The federal Office for Human Research Protections (OHRP) has taken the unusual step of suspending all federally supported research at the New York State Psychiatric Institute (NYSPI), which is affiliated with Columbia University.
The suspension — first reported by The New York Times — is the latest setback for Columbia’s psychiatry program.
In February 2022, the university suspended psychiatry department chair Jeffrey Lieberman, MD — who was also director of the NYSPI — after a racist tweet. Lieberman was also, until his suspension, an advisory board member and columnist for Medscape Psychiatry.
Shortly thereafter, Columbia appointed Helen Blair Simpson, MD, PhD, as interim chair of psychiatry and interim director of the NYSPI, which is part of the New York State Office of Mental Health but shares staff with Columbia.

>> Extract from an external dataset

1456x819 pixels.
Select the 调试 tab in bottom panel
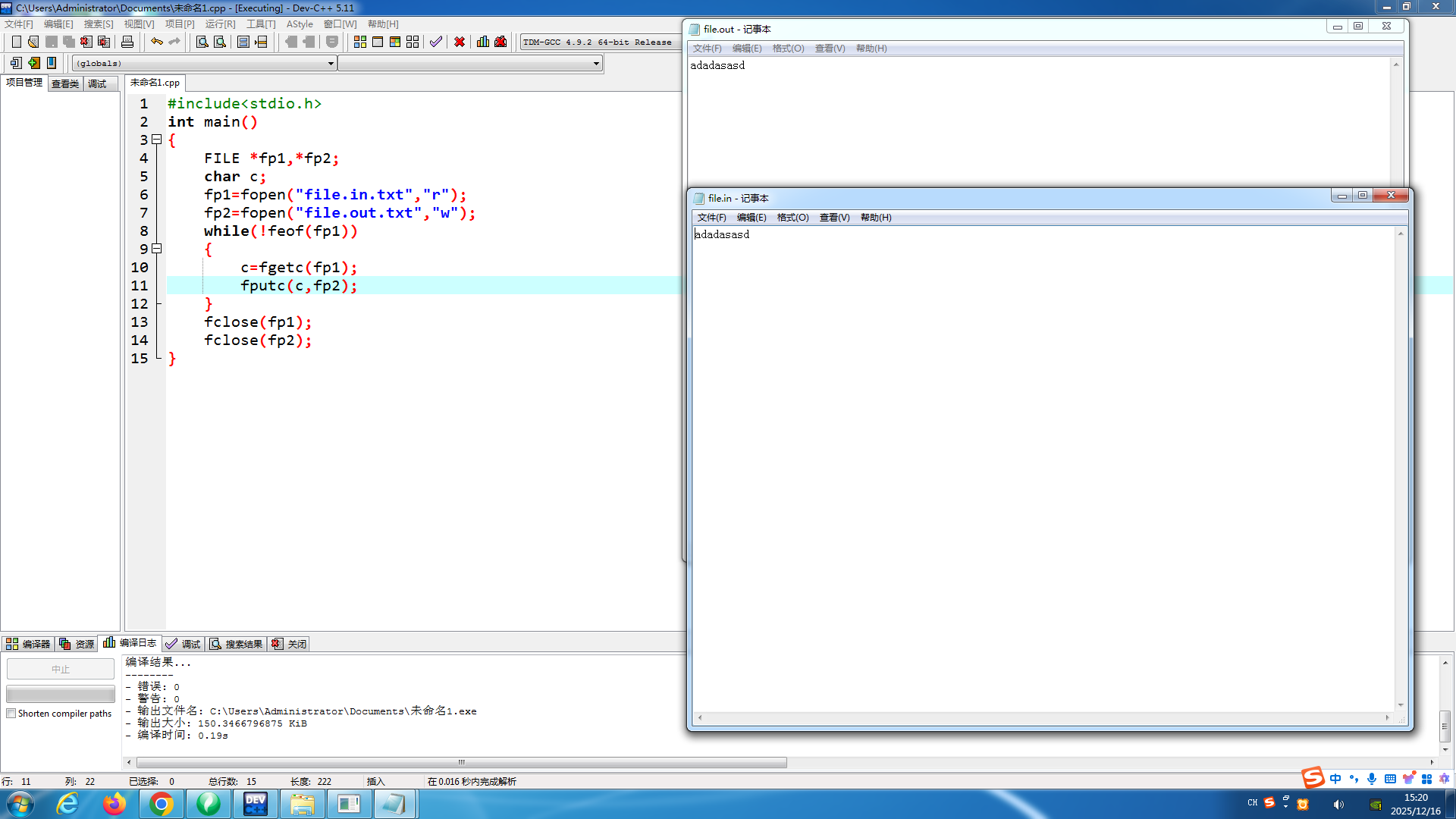point(184,644)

According to the autism publication Spectrum, in late July, Simpson was abruptly replaced by Jeremy M. Veenstra-VanderWeele, MD in the wake of the university stopping clinical trials conducted by Columbia psychiatrist Bret Rutherford, MD.
Rutherford was exploring whether levodopa might be used as a treatment for mobility and cognition issues in older people with depression. Spectrum reported that an individual in the placebo group died by suicide in 2019 and that the study was suspended before it was completed.
In a statement to Medscape Medical News, NYSPI director of communications Carla Cantor said she could not comment on the individual who died.
“Due to state and federal health information privacy laws, NYSPI is unable to provide information that identifies or may lead to the identification of any individual receiving treatment and cannot provide specific details about any individual involved in a research study,” said Cantor.
Rutherford resigned from NYSPI on June 1 and is no longer a Columbia faculty member, Cantor said. Spectrum reported that two of Rutherford’s papers on the levodopa studies had been retracted and that the National Institute of Mental Health had ended his studies and has not renewed funding for his grants.
NYSPI “voluntarily paused all research studies involving human subjects in early June,” Cantor said, adding that 2 weeks later, the OHRP restricted US Department of Health and Human Services (HHS)–funded research involving human subjects at the Institute.
“OHRP takes very seriously the protection of people who volunteer for research studies and has procedures to ensure that those protections are in place,” said Kate Migliaccio-Grabill, a spokesperson for the HHS.
The OHRP, part of HHS, “is investigating New York State Psychiatric Institute and has restricted its ability to conduct HHS-supported human subject research,” she said, adding, “More details will be shared when possible.”
National Institutes of Health (NIH) spokesperson Emma Wojtowicz told Medscape Medical News that “NIH is working closely with the HHS Office for Human Research Protections” on its investigation, adding that, “NIH does not discuss matters under review.”
In the meantime, Cantor said that the NYSPI is “working with its federal partners to create a research safety review plan for HHS-funded studies, and out of an abundance of caution has begun a safety review of currently paused studies not funded by HHS.”
The NYSPI reports on its website that “500 externally funded studies with budgets totaling $86 million are underway, most of them supported by the federal government.”
The NYSPI safety review of research that is not funded by HHS “is expected to be completed sometime next month,” said Cantor.